Action item
Check each line of the material for the string "SPRING", then give only how many lines have it.

*** Begin section ***

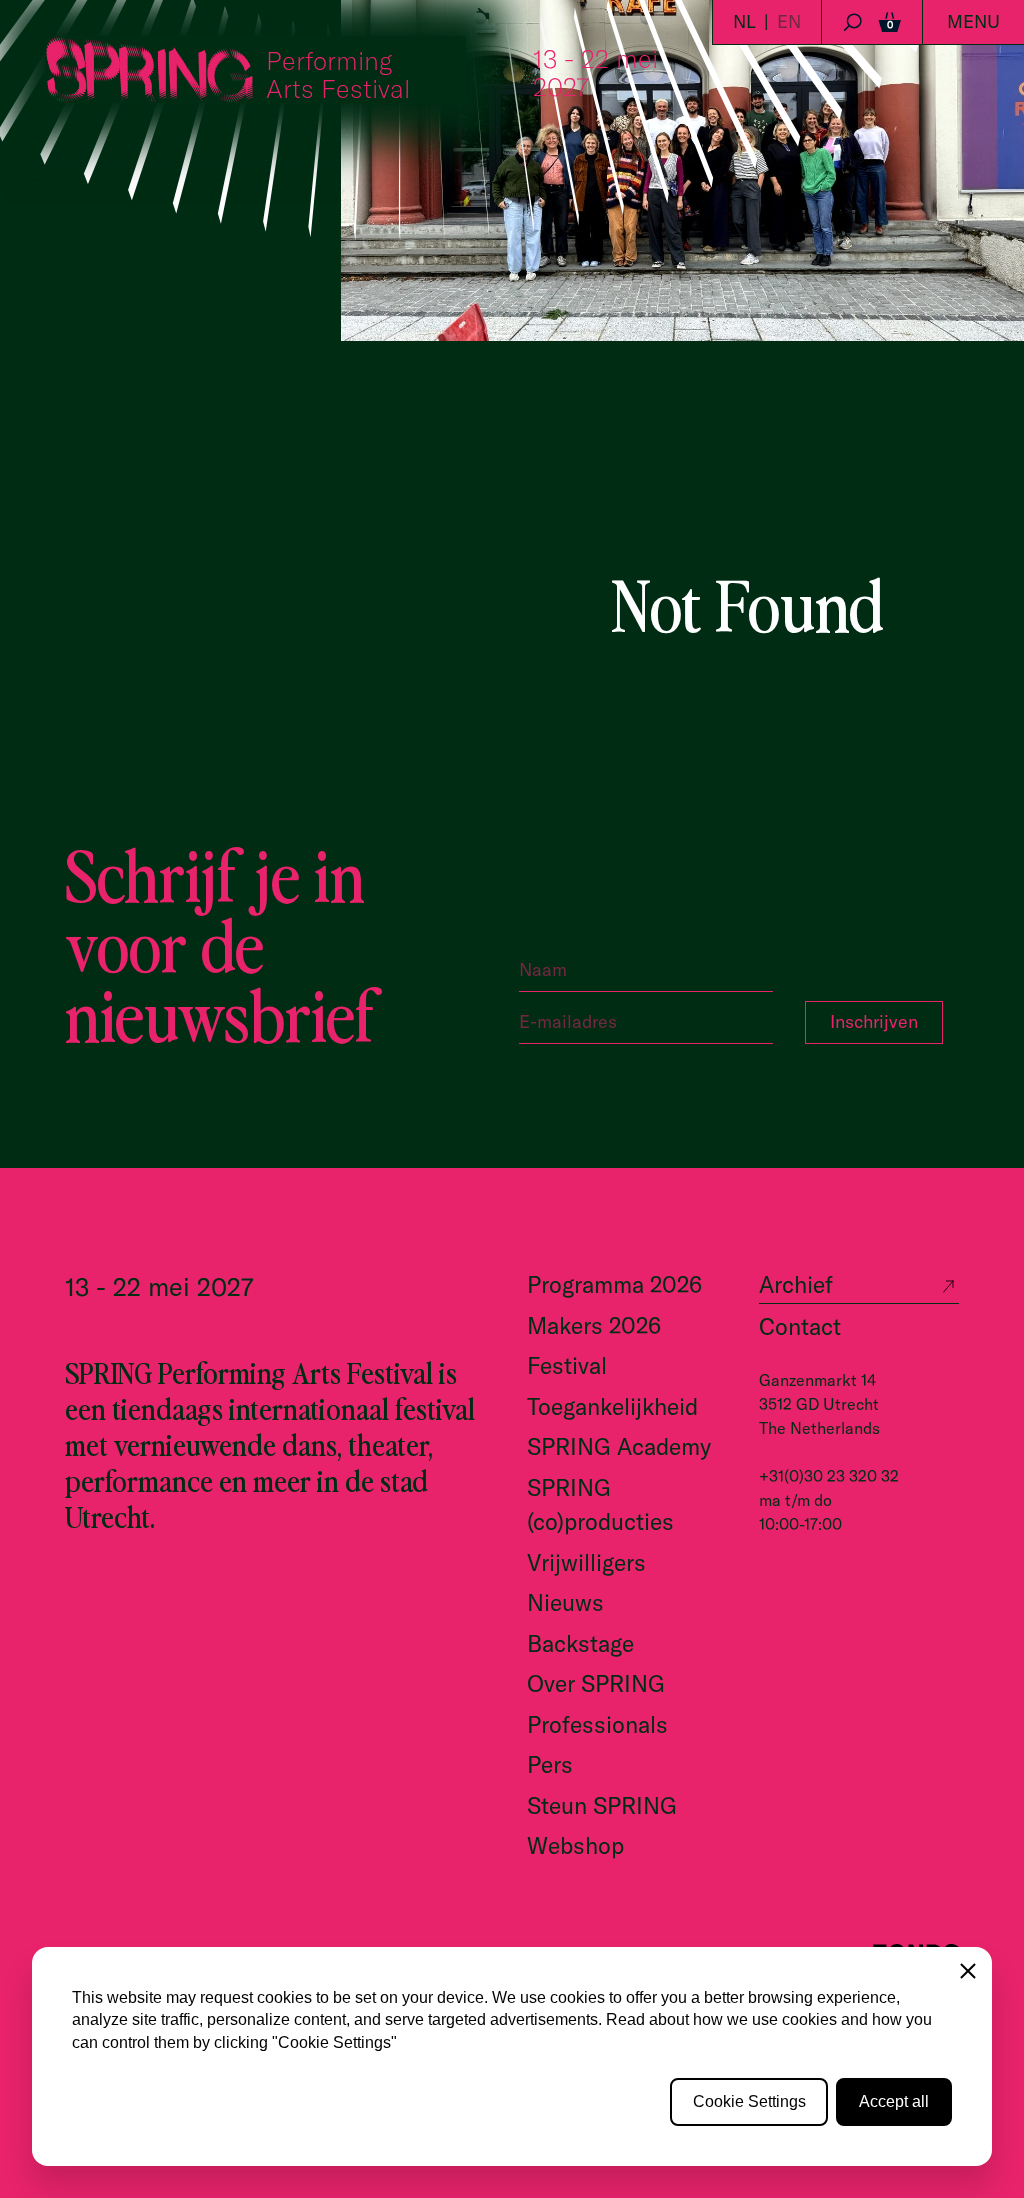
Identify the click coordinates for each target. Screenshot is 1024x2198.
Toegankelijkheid (612, 1406)
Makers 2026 (594, 1325)
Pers (550, 1764)
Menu (973, 21)
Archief (796, 1284)
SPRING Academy (619, 1446)
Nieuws (565, 1602)
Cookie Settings (749, 2101)
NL (744, 21)
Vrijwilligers (586, 1562)
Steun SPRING (602, 1805)
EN (789, 21)
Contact (800, 1326)
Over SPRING (596, 1683)
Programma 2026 (614, 1284)
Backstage (580, 1643)
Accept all (894, 2101)
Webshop (575, 1845)
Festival (567, 1365)
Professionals (597, 1724)
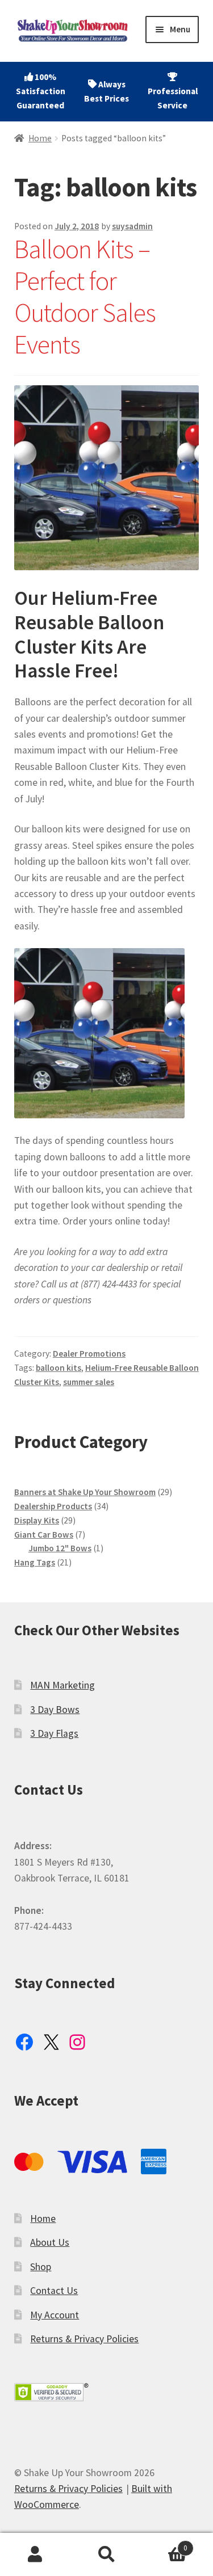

*** End section ***

Answer to this problem
3